Wichtig: In jedem Fall aber sollte ein Arzt die Hilfen verschreiben!
- Miktions- und Trinkprotokolle
In einem Miktionsprotokoll wird meist über zwei Tage und Nächte hinweg aufgeschrieben, wie viel und wann ein Kind trinkt und wann, wie oft und wie viel ein Kind uriniert oder in die Hose macht. Dies kann dabei helfen, die Ursache ausfindig zu machen und wird anschließend mit dem behandelnden Arzt besprochen. Eine Druckvorlage kann beispielsweise hier von https://www.clubmondkind.at/ online heruntergeladen werden.
- Die Klingelhose
Das ist eine spezielle Unterhose, die zu klingeln beginnt, wenn ein Tropfen Urin in die Hose geht. Die akustische Rückmeldung hilft dem Kind, eine Wahrnehmung für Urinverlust zu entwickeln und den Gang zur Toilette nicht aufzuschieben. Denn der Magnet, mit dem das Klingeln abgestellt werden kann, wird am WC deponiert. Wir haben die Klingelhose vom Kinderarzt verschrieben bekommen. Auf Rezept konnten wir sie kostenlos erhalten. Dank der Klingelhose lernte unser Sohn mit 5 Jahren innerhalb weniger Wochen, nachts bei Harndrang rechtzeitig aufzuwachen und zur Toilette zu gehen.
- Die Blasenschule
In der Blasenschule durfte unser Sohn gemeinsam mit anderen Kindern mit ähnlichen Problemen mehr über die Blase, körperliche Vorgänge und das richtige Trink- und Blasenentleerverhalten lernen. Die Inhalte waren richtig toll für Kinder aufbereitet. Hausaufgaben mit Trinkprotokoll und Wahrnehmungsübungen rundeten das Angebot ab. Geholfen hat es uns bisher leider nicht.
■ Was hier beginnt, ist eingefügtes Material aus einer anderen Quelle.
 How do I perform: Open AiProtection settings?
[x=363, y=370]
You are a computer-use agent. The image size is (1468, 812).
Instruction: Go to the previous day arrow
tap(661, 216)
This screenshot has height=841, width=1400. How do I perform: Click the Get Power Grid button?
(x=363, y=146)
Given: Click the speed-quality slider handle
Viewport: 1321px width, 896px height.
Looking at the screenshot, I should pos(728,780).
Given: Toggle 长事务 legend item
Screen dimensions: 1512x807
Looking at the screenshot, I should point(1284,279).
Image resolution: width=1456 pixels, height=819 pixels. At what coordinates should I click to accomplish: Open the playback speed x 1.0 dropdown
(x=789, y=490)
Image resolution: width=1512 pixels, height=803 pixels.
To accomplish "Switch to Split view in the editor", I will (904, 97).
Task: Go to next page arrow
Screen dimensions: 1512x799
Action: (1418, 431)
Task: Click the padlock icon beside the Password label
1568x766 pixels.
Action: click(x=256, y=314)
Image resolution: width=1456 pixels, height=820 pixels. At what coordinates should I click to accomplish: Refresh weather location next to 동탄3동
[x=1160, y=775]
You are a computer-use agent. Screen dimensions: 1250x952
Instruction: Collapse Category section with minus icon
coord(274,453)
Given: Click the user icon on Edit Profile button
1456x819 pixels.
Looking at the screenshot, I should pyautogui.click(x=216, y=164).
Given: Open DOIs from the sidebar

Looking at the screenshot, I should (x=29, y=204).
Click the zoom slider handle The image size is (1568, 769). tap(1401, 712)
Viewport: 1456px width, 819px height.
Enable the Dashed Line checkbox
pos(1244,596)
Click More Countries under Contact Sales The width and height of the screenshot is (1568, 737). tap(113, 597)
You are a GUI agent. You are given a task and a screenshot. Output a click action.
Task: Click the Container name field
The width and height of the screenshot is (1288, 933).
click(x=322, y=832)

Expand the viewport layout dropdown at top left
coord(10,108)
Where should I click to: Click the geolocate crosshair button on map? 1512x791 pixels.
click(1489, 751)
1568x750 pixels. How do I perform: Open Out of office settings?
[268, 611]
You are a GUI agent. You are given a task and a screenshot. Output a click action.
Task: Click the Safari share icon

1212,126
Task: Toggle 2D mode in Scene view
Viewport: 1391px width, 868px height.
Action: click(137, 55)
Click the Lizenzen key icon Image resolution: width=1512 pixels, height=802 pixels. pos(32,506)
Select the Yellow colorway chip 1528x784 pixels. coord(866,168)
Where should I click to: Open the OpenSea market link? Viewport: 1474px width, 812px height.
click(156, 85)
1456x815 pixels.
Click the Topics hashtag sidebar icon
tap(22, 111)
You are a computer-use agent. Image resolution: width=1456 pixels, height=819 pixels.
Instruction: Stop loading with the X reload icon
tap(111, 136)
- Medikamente und Operationen
Wenn möglich, sollten Medikamente und Operationen natürlich vermieden werden. In manchen Fällen aber sind diese - beispielsweise aufgrund organischer Ursachen - notwendig. In unserem Fall wurde in der Kinderurologie eine medikamentöse Therapie aufgrund zu geringer Blasenkapazität verschrieben. Tatsächlich half die Therapie, die Blasenkapazität zu erhöhen. Die Einnässthematik war damit aber leider nicht langfristig behoben.
- Weitere Hilfsmittel
Als Eltern sind wir darauf bedacht, unseren Sohn nicht zu überfordern. Wie gesagt, manchmal brauchen Kinder einfach nur mehr Zeit! Gleichzeitig wollen wir ihm natürlich aber auch die Hilfe zukommen lassen, die er vielleicht einfach braucht. Um diese Balance zu wahren, nehmen wir nur ein Hilfsangebot auf einmal wahr. Folgende Hilfsmittel sind uns bekannt, wurden von uns aber bisher noch nicht angewandt: Physiotherapie, Biofeedback, Hypnose, Laserakupunktur.
Mein Fazit
In Österreich steht ein gut ausgebautes Hilfsnetzwerk für Kinder mit Einnässproblematik - ob tagsüber oder nachts - zur Verfügung. Eine Abklärung möglicher Ursachen ist möglich und empfehlenswert. Mein wichtigster Rat für Eltern: Geduldig sein, Liebe zeigen, sich gut informieren und seine Sorgen immer wieder bei Gott abgeben.
Außerdem hilft es mir, mich selbst immer wieder daran zu erinnern: Trotz des belastenden Einnässens erlebt mein Kind auch viel Gutes! Es erlebt Annahme und Liebe trotz des Einnässens. Es erlebt Unterstützung durch uns Eltern und Ärzte. Es erlebt: Ich bin mit meinen Schwierigkeiten nicht alleine. Ich kann Herausforderungen überwinden und mir wird die Zeit zugestanden, die ich dafür brauche.
Nicht vergessen: Mit 99%iger Sicherheit begleitet Sie dieses Problem nicht für immer!